Lines where the string "chart" appears are to be copied from the entries below.

SOURCE RECORDS ▸
——————

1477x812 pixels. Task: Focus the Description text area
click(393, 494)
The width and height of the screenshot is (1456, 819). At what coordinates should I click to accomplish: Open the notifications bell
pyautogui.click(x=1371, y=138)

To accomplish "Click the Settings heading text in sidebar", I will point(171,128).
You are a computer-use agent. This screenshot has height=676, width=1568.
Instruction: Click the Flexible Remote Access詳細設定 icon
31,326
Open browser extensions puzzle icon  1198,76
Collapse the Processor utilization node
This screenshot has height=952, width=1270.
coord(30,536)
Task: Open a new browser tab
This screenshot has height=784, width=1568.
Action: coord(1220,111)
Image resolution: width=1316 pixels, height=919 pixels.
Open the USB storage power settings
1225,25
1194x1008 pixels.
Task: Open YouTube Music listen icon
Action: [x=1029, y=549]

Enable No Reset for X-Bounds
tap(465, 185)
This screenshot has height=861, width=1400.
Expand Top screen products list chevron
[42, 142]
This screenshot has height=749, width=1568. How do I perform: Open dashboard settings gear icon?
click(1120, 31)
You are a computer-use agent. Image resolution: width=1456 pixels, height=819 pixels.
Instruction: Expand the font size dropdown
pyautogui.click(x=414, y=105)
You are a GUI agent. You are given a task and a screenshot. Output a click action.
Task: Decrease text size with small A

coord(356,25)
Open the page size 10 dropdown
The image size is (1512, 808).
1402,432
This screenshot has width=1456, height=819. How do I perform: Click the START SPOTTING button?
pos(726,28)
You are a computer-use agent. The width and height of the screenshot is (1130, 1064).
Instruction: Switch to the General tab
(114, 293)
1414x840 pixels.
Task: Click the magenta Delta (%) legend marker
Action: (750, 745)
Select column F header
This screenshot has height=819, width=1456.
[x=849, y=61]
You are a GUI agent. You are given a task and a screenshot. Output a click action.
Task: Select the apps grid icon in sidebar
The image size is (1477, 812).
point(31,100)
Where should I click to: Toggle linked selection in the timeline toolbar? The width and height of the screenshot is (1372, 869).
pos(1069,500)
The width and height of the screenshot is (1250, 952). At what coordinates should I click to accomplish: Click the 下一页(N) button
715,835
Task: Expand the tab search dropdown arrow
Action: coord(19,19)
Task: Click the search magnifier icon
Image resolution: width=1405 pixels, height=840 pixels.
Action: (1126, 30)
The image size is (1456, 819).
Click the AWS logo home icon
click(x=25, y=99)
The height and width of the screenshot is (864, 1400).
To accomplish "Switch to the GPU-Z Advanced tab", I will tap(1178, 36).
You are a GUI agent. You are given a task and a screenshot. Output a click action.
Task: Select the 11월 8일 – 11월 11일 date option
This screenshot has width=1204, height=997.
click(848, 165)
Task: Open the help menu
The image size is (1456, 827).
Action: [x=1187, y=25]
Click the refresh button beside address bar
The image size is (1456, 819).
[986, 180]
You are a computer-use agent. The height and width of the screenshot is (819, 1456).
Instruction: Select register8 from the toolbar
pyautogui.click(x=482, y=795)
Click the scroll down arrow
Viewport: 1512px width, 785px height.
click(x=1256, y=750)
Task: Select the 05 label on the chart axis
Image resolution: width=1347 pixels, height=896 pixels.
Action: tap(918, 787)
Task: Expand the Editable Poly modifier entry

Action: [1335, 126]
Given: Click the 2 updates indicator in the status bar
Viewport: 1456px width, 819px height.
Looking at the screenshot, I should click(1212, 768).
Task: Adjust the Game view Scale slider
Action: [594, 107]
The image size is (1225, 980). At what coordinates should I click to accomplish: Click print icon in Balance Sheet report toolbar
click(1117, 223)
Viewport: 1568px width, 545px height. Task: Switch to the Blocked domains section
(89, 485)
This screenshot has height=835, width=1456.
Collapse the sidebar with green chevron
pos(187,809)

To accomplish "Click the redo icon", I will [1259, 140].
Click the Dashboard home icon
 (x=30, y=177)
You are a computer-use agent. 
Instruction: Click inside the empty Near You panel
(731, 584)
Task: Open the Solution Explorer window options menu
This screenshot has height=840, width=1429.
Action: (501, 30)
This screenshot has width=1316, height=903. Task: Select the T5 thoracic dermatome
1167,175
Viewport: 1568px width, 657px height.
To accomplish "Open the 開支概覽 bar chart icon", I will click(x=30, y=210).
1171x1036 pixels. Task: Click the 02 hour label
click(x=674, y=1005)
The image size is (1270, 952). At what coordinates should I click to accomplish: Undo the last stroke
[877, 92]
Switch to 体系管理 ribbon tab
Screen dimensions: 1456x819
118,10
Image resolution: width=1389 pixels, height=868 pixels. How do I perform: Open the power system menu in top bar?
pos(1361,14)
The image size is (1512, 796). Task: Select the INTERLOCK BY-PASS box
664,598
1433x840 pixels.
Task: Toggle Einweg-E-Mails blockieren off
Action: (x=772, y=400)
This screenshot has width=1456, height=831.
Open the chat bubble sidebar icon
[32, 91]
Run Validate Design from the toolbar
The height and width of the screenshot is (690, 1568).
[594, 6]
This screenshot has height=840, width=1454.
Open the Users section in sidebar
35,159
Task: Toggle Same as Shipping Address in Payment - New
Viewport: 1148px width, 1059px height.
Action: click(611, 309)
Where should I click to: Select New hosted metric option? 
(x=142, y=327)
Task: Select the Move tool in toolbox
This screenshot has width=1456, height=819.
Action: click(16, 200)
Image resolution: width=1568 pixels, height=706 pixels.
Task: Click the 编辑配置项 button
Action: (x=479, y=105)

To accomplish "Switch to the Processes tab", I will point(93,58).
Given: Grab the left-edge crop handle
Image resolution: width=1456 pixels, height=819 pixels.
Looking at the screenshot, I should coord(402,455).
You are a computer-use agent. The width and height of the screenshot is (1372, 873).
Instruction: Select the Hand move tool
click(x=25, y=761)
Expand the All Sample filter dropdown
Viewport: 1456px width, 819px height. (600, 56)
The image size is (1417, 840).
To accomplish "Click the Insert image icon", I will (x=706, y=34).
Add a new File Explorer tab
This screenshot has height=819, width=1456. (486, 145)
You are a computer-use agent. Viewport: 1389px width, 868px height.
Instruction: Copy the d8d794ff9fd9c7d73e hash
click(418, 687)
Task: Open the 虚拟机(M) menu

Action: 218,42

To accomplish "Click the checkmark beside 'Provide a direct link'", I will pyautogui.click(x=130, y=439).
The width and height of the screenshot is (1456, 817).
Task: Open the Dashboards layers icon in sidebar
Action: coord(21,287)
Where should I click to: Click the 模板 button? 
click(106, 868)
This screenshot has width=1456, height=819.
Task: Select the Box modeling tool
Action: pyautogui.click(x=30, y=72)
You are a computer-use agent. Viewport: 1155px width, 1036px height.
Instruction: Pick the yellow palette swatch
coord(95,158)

——————

TASK RESPONSE ▸
Task: Select the 05 label on the chart axis
To accomplish "Open the 開支概覽 bar chart icon", I will click(x=30, y=210).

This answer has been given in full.